Only two U.S. governors have ever been recalled: Lynn Frazier, of North Dakota, in 1921, and Gray Davis, of California, in 2003. Schecter, who has studied both, says Walker’s situation is similar to Davis’ before he was voted out.
He says that Walker, like Davis was, has been criticized for not doing enough to stimulate his state’s economy. (Wisconsin lost 9,700 jobs in October, more than any other state. And its 7.7 percent unemployment rate remained largely flat last month after having inched up from a two-year low of 7.3 percent in April.)
And Walker’s poll numbers have begun to slide, just as Davis’ did. Earlier this month, a Wisconsin Public Radio/St. Norbert College poll showed 58 percent of respondents want Walker recalled. Walker won election in 2010 with 52 percent of the vote.

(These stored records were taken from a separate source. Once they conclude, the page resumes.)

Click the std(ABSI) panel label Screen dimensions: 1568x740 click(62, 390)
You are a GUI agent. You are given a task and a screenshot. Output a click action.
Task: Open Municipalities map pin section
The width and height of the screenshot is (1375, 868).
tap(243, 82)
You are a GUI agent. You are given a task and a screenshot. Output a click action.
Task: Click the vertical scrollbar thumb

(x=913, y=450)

“There are lots of governors with approval ratings in the 30s and 40s who aren’t recalled. Just being unpopular isn’t sufficient,” says political science professor Barry C. Burden at the University of Wisconsin at Madison, who believes petitioners will meet the signature requirement. “You’ve got to convince the public that this person, who has not even had a year to govern, is doing so poorly—or that he has deviated from his original course.”

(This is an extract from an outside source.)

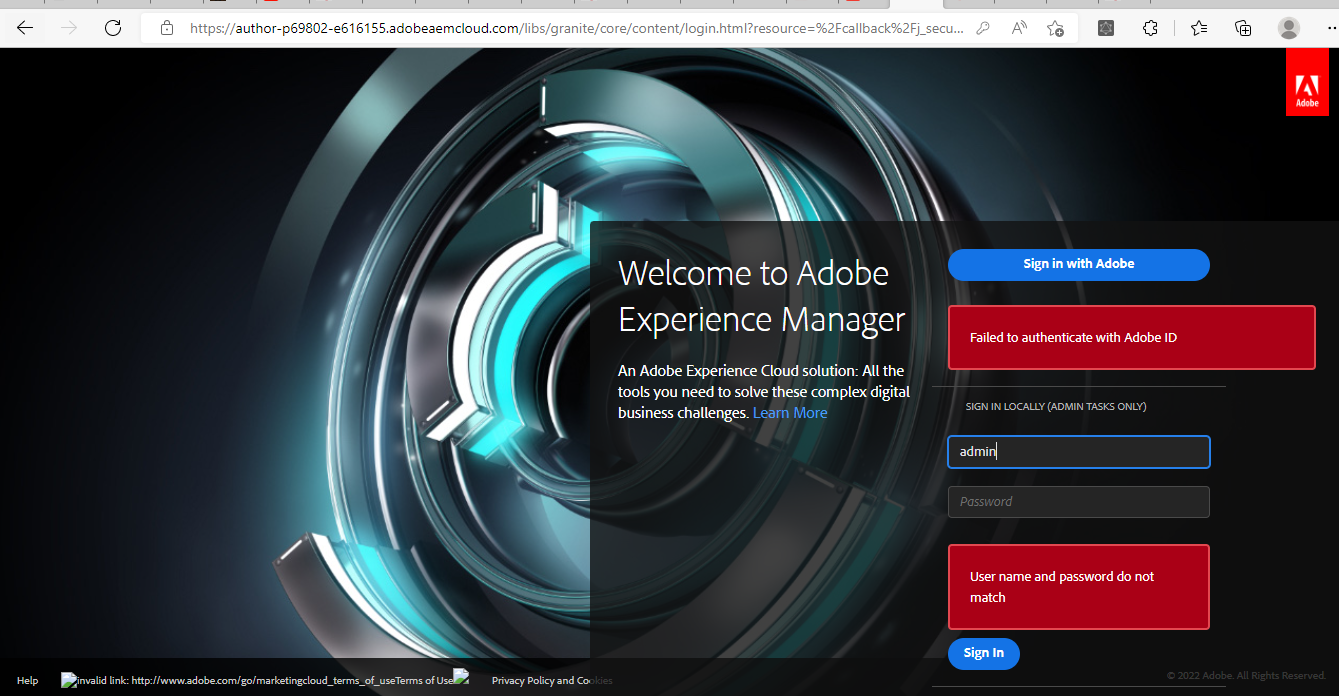Open Privacy Policy and Cookies
Viewport: 1339px width, 696px height.
(x=551, y=680)
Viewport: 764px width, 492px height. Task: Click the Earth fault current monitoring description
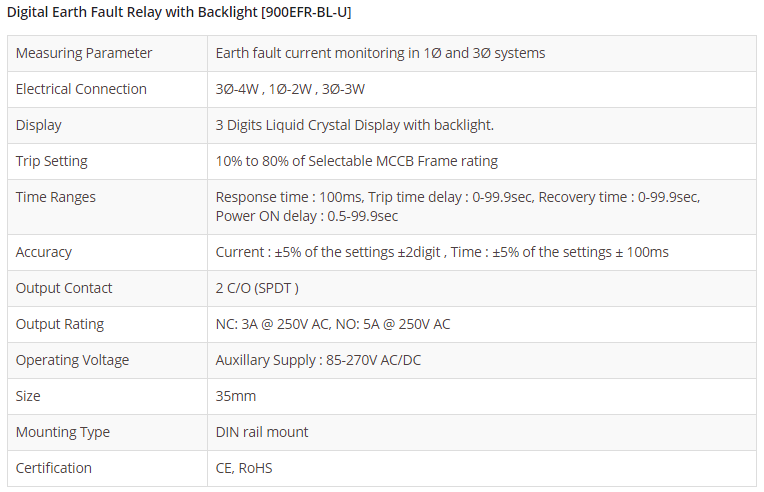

In Wisconsin, the petitioners say Walker should be recalled because he deceived voters by not discussing his plan to change collective bargaining during his campaign for governor. They say such moves, including reductions in spending on schools and Medicaid, were unnecessary and ruinous for residents.
Walker argues that his decisions were necessary to close a $3.6 billion budget shortfall.
A ‘Signature Angel’
It might seem like recall efforts could be fueled by opponents’ passion alone. But Schecter says most need something more: money to pay workers for collecting signatures. He expects the Walker effort to lose momentum if it doesn’t find what he calls a “signature angel,” one or more donors who provide a cash infusion, often at the going rate of $1 per collected signature.
In 2003, the Davis recall was all but dead before southern California businessman Darrell Issa (now a Republican congressman) contributed nearly $2 million of his own money to keep the petition drive going. Issa is widely credited with rescuing the effort.
Unite Wisconsin has begun to raise money, but no angel has emerged.